A good way to determine whether you want to segment your customers by industry, vertical use case, geography, or some other segmentation is to identify the unique differences among various customer types.

For example, when I worked at LinkedIn we looked at many ways of selling to our customers, all of whom needed to hire great talent. Whether you're recruiting for a software developer for Ford, Google, or Discover, the skills were fundamentally the same.

But a large multinational company's need to build teams that could push releases every two weeks was actually pretty different from those of an SMB that needed to hire three people per year. So we found that the size and complexity of an organization mattered more in terms of shaping needs for our product than industry did. That was the unique difference among our buyers and it helped us decide to segment our customers by organization size and complexity rather than by industry.

At Rev, we focus on the unique difference around specific use cases and industries, not size. We also look at commonalities. For instance, for movies and TV, captioning quality really impacts whether a buyer receives a message in a way that makes that content effective and does not distract from the visual imagery. That's a very different use case than the person who needs their board meeting transcripts to be accurate for key stakeholders but visual appeal is less of an issue.

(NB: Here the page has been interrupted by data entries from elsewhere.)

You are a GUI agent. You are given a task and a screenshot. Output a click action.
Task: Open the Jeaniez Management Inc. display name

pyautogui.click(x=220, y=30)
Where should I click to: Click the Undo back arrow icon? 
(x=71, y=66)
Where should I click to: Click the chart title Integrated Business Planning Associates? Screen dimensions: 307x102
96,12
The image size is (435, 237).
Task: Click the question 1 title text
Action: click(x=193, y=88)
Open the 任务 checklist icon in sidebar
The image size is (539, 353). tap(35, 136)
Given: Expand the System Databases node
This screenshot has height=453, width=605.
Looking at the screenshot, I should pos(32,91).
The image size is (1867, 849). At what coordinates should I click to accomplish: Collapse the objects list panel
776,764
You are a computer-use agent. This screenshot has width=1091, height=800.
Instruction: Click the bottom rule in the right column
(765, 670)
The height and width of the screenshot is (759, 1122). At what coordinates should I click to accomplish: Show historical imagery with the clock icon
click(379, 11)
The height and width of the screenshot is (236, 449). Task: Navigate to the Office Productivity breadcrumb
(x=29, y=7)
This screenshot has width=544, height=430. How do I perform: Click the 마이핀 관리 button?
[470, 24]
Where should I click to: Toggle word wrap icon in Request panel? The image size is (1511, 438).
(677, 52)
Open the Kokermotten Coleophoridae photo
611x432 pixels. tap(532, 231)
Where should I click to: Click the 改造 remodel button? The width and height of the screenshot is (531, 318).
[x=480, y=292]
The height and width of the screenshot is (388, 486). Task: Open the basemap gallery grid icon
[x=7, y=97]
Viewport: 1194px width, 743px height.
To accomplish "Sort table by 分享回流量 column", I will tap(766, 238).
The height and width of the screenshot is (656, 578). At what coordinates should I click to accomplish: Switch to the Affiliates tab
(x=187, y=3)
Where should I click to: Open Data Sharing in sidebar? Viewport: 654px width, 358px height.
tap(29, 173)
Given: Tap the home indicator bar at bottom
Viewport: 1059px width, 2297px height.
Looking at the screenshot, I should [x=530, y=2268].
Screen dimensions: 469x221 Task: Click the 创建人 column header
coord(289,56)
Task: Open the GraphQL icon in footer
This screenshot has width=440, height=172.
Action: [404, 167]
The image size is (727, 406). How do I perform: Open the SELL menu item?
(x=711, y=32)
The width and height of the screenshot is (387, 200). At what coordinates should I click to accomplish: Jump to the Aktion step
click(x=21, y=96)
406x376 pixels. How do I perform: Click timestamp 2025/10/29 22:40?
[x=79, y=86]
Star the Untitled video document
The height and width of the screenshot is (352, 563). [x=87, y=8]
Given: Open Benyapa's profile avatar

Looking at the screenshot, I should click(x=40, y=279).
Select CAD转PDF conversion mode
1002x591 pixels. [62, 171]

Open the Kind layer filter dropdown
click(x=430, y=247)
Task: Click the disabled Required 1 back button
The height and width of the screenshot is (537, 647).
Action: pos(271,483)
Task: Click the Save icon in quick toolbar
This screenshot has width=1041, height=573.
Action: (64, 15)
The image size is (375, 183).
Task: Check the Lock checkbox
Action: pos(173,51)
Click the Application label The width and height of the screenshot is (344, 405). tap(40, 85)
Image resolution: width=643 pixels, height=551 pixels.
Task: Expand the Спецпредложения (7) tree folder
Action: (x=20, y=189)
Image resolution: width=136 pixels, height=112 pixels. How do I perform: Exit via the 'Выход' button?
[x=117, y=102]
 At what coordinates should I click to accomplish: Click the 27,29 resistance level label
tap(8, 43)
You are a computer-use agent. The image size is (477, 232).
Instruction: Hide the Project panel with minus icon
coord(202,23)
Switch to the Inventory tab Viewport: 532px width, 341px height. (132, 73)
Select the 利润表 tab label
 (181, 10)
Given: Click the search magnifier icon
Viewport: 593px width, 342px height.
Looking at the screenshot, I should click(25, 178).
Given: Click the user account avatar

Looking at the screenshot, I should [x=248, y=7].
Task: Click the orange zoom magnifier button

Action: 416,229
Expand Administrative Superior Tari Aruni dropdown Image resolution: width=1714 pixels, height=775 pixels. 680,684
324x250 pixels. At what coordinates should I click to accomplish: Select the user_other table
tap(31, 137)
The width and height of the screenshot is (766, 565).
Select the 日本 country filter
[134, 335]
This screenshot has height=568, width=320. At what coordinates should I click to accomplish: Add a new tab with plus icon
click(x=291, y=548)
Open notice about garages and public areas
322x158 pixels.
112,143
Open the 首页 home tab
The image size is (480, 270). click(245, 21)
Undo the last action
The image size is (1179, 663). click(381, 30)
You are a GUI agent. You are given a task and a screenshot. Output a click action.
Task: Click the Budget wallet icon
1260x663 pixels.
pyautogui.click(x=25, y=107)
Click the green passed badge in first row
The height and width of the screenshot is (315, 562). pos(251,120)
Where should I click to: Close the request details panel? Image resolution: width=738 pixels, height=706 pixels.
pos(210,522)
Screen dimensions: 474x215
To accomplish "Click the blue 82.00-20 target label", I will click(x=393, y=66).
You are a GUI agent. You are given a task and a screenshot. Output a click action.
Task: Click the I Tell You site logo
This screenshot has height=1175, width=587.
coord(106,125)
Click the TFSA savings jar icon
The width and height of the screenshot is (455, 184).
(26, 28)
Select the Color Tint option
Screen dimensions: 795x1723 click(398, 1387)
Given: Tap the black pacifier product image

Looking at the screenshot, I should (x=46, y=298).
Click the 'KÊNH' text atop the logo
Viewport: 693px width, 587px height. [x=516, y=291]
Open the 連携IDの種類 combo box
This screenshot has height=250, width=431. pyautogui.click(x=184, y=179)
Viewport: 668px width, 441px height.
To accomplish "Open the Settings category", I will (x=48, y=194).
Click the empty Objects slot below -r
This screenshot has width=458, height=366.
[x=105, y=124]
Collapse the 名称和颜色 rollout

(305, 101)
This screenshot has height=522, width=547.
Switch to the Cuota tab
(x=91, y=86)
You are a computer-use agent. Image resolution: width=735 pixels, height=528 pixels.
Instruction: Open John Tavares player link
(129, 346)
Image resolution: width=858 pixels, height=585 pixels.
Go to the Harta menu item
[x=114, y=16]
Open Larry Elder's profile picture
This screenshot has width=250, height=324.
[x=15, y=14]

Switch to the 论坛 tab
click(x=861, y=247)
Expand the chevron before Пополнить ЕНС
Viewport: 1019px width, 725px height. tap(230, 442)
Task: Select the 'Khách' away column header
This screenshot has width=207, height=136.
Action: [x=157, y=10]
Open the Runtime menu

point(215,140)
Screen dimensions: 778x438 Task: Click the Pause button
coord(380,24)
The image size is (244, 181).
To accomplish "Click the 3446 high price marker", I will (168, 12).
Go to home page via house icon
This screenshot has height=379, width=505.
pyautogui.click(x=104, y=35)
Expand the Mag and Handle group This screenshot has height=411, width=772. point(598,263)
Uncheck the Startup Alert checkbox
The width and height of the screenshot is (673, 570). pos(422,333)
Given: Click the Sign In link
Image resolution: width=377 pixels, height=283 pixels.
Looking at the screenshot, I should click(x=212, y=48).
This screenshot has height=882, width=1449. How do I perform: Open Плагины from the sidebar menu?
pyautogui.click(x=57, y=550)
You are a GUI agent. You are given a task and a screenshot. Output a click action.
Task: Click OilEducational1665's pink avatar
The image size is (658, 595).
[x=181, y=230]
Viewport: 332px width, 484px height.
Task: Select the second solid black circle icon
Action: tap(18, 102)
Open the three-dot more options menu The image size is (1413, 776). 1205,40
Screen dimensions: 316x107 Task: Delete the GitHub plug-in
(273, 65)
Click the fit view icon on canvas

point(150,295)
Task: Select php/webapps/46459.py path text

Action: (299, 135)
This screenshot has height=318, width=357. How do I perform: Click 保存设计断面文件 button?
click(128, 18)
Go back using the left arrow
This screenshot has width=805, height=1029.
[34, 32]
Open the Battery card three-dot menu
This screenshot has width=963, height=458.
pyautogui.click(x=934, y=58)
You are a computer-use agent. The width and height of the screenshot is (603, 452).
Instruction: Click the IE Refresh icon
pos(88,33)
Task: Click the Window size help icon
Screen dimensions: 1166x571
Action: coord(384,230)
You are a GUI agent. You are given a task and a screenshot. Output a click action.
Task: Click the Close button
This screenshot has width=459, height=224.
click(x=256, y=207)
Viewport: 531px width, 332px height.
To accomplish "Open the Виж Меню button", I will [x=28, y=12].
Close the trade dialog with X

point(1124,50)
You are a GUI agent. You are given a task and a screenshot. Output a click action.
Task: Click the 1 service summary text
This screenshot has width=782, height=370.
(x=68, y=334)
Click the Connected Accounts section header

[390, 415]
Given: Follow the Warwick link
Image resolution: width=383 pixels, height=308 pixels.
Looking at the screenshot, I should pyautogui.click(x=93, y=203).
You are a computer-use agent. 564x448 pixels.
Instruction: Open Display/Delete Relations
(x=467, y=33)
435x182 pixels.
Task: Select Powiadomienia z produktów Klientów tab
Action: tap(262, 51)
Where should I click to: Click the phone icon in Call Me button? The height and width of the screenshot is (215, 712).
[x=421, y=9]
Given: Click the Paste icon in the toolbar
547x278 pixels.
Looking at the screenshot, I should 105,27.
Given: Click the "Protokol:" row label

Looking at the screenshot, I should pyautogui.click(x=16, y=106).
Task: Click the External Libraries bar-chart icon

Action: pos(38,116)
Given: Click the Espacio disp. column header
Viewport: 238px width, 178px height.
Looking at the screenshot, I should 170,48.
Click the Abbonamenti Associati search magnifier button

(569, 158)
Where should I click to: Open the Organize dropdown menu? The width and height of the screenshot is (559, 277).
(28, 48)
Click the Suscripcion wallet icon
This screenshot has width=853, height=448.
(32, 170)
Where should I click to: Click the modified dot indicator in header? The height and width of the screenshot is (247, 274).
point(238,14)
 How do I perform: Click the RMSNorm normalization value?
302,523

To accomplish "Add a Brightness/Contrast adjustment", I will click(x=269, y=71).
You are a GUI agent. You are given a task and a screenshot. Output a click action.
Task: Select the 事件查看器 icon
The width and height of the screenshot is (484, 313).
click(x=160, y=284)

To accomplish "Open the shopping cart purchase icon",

Once you segment, you can examine whether your materials and internal resources need to change to appeal to different customers. Alternatively, finding commonalities between customers will allow you to create repeatable selling motions and reduce the need to create one-off collateral or training for each unique use case, which is ultimately the key to scaling.

A Useful Way to Think About Exits

Putting a clear framework around the way that you think about selling helps you build a more predictable business—one that’s set up for long-term success. That matters not only to your employees, but also to other key stakeholders including investors and partners.

In growing companies, there’s the temptation to think about an IPO or acquisition, but it’s important to remember that the exit is not the goal. Instead, a public offering, the next round of financing, a merger or acquisition is just strategic tactics to accomplish your company’s vision and mission. It’s a way of bringing more capital and attention to what you do. If you allow the exit to become the goal, then the people that eventually buy your company—shareholders, if we’re talking about an IPO—buy at the end of the value cycle. And every investor wants to buy at the beginning when they have the opportunity to benefit from growth.

A good analogy might be a wedding. If you believe that the wedding is the finish line, that marriage will likely erode over time. If you believe the wedding is just the starting line, you’ll focus on the importance of a loving and healthy long term relationship.

That’s good advice in life, and in business.